*PASSAGE*.
□ □ □ □ □

The Myth That Won’t Die

“The greatest anti-poverty program ever invented was the labor union.”

–George Meany

Even on the face of it, the notion that American labor unions are “too powerful” is silly.  In fact, it’s more than silly; it’s pathetic, really.  Pathetic because there are people out there who still embrace this notion, still cling to it the way they cling to Kennedy assassination theories and the belief that something selling for $19.99 is cheaper than something selling for $20, cling to it despite staggering evidence to the contrary.

For openers, consider:  There are millions of union members who don’t even have the right to strike, who don’t have the bedrock union right of withholding their labor as a “last resort” means of protesting an unacceptable contract.  Who are these union members?  Federal, state, county and municipal workers.  They’re forbidden to strike.  It’s illegal.  How’s that for union “power”?

Former Supreme Court Justice Louis Brandeis famously said, “Under no conditions must labor give up its right to strike.”  Brandeis realized that without the right to withhold their labor, union members are more or less defenseless, stripped naked.

With strikes being illegal a union can’t even “fake” one as leverage; it can’t even engage in the time-honored practice of saber-rattling as a means of getting management to sweeten its offer.  Depriving a union of the right to strike is like telling a family they’re allowed to defend their home against marauding intruders but aren’t allowed to use force.

□ □ □ □ □

*GIVEN DATA*.
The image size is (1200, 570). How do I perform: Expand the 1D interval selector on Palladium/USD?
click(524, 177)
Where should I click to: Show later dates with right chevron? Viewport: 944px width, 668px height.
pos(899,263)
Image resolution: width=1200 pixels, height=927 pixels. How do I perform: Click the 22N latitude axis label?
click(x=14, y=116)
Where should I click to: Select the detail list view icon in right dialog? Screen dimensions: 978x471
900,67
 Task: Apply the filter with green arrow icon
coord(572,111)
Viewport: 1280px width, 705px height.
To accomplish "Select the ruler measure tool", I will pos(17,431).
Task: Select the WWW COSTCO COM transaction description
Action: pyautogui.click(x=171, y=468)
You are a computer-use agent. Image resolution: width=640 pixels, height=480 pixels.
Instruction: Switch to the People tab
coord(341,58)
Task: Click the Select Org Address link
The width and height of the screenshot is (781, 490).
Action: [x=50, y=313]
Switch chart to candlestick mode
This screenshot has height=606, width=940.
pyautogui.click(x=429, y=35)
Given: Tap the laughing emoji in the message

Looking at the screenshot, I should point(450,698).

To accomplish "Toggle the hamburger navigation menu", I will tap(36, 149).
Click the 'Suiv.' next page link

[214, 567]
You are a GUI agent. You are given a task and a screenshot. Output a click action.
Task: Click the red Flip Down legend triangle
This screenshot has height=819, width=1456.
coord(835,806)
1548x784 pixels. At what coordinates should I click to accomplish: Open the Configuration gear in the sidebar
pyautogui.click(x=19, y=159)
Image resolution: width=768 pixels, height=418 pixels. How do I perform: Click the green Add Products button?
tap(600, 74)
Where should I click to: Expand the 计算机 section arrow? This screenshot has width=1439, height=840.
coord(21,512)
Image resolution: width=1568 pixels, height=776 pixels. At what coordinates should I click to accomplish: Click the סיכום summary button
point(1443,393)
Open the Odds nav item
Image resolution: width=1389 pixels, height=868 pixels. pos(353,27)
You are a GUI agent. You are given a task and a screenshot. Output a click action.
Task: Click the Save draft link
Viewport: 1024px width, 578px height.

□ □ □ □ □

*WRITTEN EXERCISE 1*. In the labor union essay, rewrite everything from "For openers, consider:  There" down to "defenseless, stripped naked.", swapping "union members" for "union workers".
*WRITTEN EXERCISE 2*. According to the labor union essay, which workers are forbidden by law to strike?
*WRITTEN EXERCISE 3*. Continue the essay on labor union power from its last sentence.

*EXERCISE OUTPUT 1*.
For openers, consider:  There are millions of union workers who don’t even have the right to strike, who don’t have the bedrock union right of withholding their labor as a “last resort” means of protesting an unacceptable contract.  Who are these union workers?  Federal, state, county and municipal workers.  They’re forbidden to strike.  It’s illegal.  How’s that for union “power”?

Former Supreme Court Justice Louis Brandeis famously said, “Under no conditions must labor give up its right to strike.”  Brandeis realized that without the right to withhold their labor, union workers are more or less defenseless, stripped naked.

*EXERCISE OUTPUT 2*. Federal, state, county and municipal workers.

*EXERCISE OUTPUT 3*.
Or consider this:  The U.S. has no laws against management hiring permanent replacement workers.  How about that as evidence organized labor is running roughshod over the economy?  A big, bad union member goes on strike, and when he returns to work, he finds that he no longer has a job.  Given Brandeis’s view of the sanctity of strikes, we can only imagine what he would think of the predicament where striking is tantamount to “quitting” one’s job.

Or how about all those right-to-work states that allow employees to hire into a union shop but aren’t required to join the union?  That’s a particularly hard one to swallow:  a labor union so “powerful” that it doesn’t even have the muscle to insist that co-workers belong to the organization that represents them.

There are people who, for philosophical reasons, don’t support trade unionism, who don’t believe in the principle of collectivism, who think a person should be able to make it “on their own,” who don’t rejoice in being part of something larger than themselves, and who don’t understand or acknowledge the strength-in-numbers argument.  If that’s how they see the world, fine; let them go out and be entrepreneurs or mortgage lenders or whatever those people become.

But these same people shouldn’t be allowed to hire into a facility that offers the highest wages, richest benefits and most attractive working conditions in the blue-collar community, and pretend that it’s perfectly ethical not to join the very union that’s providing these goodies.

Moreover, they shouldn’t pretend to be superior or immune to a status which they claim to oppose philosophically, but from which they benefit materially.  We have words for people like that, the least offensive of which is “hypocrite.”

And yet, states are permitted to have “right-to-work” laws on the books—laws that allow employees to reap the benefits of a union contract while not being required to join up.  There are 22 such states in the U.S., mostly in the Deep South and Sun Belt.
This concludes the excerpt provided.